Stored records
++++
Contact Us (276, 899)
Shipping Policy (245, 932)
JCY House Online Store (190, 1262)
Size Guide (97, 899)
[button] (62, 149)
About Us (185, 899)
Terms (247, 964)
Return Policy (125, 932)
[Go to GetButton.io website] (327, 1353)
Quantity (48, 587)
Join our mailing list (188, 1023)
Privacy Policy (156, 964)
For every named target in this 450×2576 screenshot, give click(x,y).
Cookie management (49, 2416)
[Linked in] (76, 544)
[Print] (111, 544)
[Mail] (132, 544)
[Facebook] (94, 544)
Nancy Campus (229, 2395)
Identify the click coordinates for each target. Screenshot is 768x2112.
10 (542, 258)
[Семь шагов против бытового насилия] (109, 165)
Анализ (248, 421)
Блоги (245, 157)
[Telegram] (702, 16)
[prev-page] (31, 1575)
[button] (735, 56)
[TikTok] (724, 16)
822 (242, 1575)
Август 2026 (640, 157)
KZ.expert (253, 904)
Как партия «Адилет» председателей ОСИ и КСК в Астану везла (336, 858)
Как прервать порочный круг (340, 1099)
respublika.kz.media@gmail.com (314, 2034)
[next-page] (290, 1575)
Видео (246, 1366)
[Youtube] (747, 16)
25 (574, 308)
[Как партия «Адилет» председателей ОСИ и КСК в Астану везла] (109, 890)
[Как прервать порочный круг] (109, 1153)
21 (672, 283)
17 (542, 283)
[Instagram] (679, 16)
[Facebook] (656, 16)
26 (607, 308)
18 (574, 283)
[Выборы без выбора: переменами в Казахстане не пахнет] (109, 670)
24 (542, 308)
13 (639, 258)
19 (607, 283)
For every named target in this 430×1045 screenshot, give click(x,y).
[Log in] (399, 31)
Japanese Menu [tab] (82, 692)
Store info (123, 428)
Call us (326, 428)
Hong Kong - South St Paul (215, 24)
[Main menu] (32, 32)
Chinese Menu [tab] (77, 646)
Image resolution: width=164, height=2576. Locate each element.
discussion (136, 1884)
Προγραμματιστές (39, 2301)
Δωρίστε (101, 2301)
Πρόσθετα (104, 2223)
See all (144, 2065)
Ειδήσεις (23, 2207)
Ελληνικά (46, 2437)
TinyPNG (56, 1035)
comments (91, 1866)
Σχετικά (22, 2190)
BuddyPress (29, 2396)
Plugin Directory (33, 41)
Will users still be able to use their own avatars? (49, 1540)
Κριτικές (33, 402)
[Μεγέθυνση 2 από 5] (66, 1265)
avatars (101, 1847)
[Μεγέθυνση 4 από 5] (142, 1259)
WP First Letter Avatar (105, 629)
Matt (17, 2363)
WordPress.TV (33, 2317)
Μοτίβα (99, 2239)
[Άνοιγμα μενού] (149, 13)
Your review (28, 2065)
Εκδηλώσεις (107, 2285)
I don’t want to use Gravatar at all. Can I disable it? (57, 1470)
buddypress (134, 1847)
++++
Repeat all of the records above exactly as written.

Your response:
Contact Us (276, 899)
Shipping Policy (245, 932)
JCY House Online Store (190, 1262)
Size Guide (97, 899)
[button] (62, 149)
About Us (185, 899)
Terms (247, 964)
Return Policy (125, 932)
[Go to GetButton.io website] (327, 1353)
Quantity (48, 587)
Join our mailing list (188, 1023)
Privacy Policy (156, 964)
For every named target in this 450×2576 screenshot, give click(x,y).
Cookie management (49, 2416)
[Linked in] (76, 544)
[Print] (111, 544)
[Mail] (132, 544)
[Facebook] (94, 544)
Nancy Campus (229, 2395)
Identify the click coordinates for each target. Screenshot is 768x2112.
10 (542, 258)
[Семь шагов против бытового насилия] (109, 165)
Анализ (248, 421)
Блоги (245, 157)
[Telegram] (702, 16)
[prev-page] (31, 1575)
[button] (735, 56)
[TikTok] (724, 16)
822 (242, 1575)
Август 2026 (640, 157)
KZ.expert (253, 904)
Как партия «Адилет» председателей ОСИ и КСК в Астану везла (336, 858)
Как прервать порочный круг (340, 1099)
respublika.kz.media@gmail.com (314, 2034)
[next-page] (290, 1575)
Видео (246, 1366)
[Youtube] (747, 16)
25 (574, 308)
[Как партия «Адилет» председателей ОСИ и КСК в Астану везла] (109, 890)
[Как прервать порочный круг] (109, 1153)
21 (672, 283)
17 (542, 283)
[Instagram] (679, 16)
[Facebook] (656, 16)
26 (607, 308)
18 (574, 283)
[Выборы без выбора: переменами в Казахстане не пахнет] (109, 670)
24 (542, 308)
13 (639, 258)
19 (607, 283)
For every named target in this 430×1045 screenshot, give click(x,y).
[Log in] (399, 31)
Japanese Menu [tab] (82, 692)
Store info (123, 428)
Call us (326, 428)
Hong Kong - South St Paul (215, 24)
[Main menu] (32, 32)
Chinese Menu [tab] (77, 646)
Image resolution: width=164, height=2576. Locate each element.
discussion (136, 1884)
Προγραμματιστές (39, 2301)
Δωρίστε (101, 2301)
Πρόσθετα (104, 2223)
See all (144, 2065)
Ειδήσεις (23, 2207)
Ελληνικά (46, 2437)
TinyPNG (56, 1035)
comments (91, 1866)
Σχετικά (22, 2190)
BuddyPress (29, 2396)
Plugin Directory (33, 41)
Will users still be able to use their own avatars? (49, 1540)
Κριτικές (33, 402)
[Μεγέθυνση 2 από 5] (66, 1265)
avatars (101, 1847)
[Μεγέθυνση 4 από 5] (142, 1259)
WP First Letter Avatar (105, 629)
Matt (17, 2363)
WordPress.TV (33, 2317)
Μοτίβα (99, 2239)
[Άνοιγμα μενού] (149, 13)
Your review (28, 2065)
Εκδηλώσεις (107, 2285)
I don’t want to use Gravatar at all. Can I disable it? (57, 1470)
buddypress (134, 1847)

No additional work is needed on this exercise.